Üretici olduğu gibi tüketici de bilinçlendi. Artık üretim tekniği sadece ihraç edilen ürünlerde değil, iç piyasaya verilen ürünlerde de titizlikle inceleniyor. Tuta diye bir böcek çıktı, insanlar biyolojik mücadeleyi öğrendi. Artık eski yöntemle meyve tozlaması yapılmıyor. Bu işi arılar yapıyor. Sadece Kumluca’da 600-700 Ziraat Mühendisinin olduğu söyleniyor. Hem bitki beslemeciler, hem de bitki korumacılar şimdi daha bilinçli.

Devlet tarımsal ilaç kullanma konusunu ciddi biçimde izliyor. İlaç kalıntısına karşı sıfır tolerans var. Tüccar, komisyoncu ve tüketici bu işi yakından izliyor. Üretici de artık eskisi gibi “Para gelsin de..” diye düşünmüyor. Vahşi üretime geçit yok.

Tohum konusunda dışarıya bağımlılığımız gittikçe azalıyor. Piyasanın istediği ürünleri üretme ve daha çok kazanma kapıları açılıyor. Gübrede, ilaçta, tohumda ve tarım ekipmanlarında artık seçenek çok. Fuara katılan tohum, gübre ve ilaç firmaları da bu düşüncemizi doğruluyor. Sulama, gübreleme ve tohum atma konusunda yeni ekipmanlar boy gösteriyor. Sera naylonu o kadar değişti ki hem ısıtması yüksek hem de rüzgâra ve doluya dayanıklı ürünler çıktı. Bu fuar ilk açıldığı sıralarda ürünlerin çoğu dışarıdan ithal ediliyordu.

Komisyoncu, ihracatçı ve tüketici ürünü tarladan sofraya takip edebiliyor. Çiftçi yanlış yaptığı zaman devlet onun ocağına suyu döküyor. Yani piyasa başıboş değil.

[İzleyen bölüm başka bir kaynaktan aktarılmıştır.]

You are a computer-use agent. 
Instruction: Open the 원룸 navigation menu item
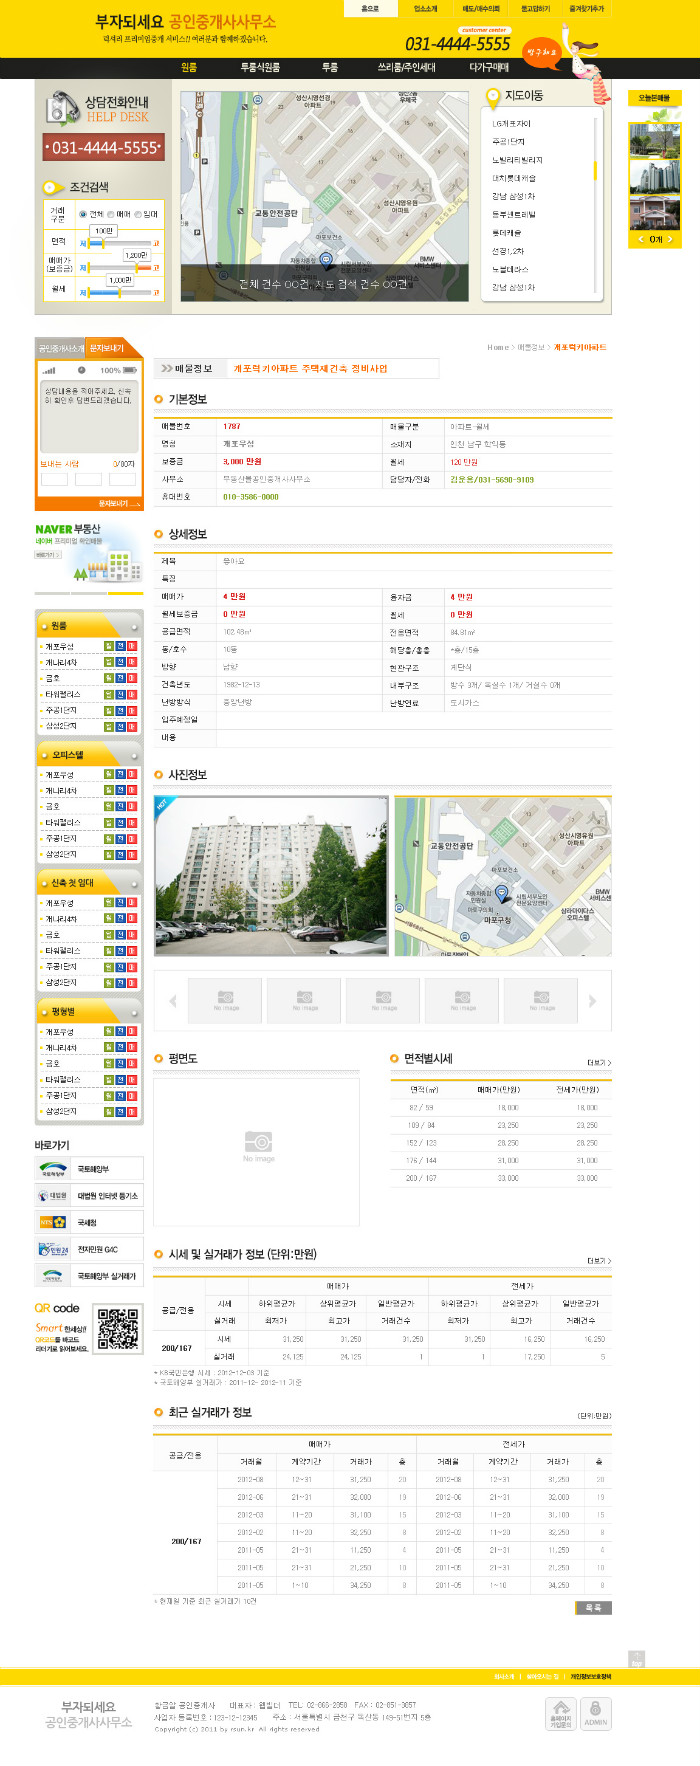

Paketleme ve ulaşım koşulları çok elverişli hale geldi. En basitinden toptancı hallerinde sebzeler kızıl güneşte alıcı aramıyor. Eski püskü, kirli ambalaj malzemeleriyle nakledilmiyor. Depolarda fire vermiyor. İyi ortamlarda depolanıyor. Gerekirse soğuk zincirlerle son tüketiciye kadar ulaşıyor.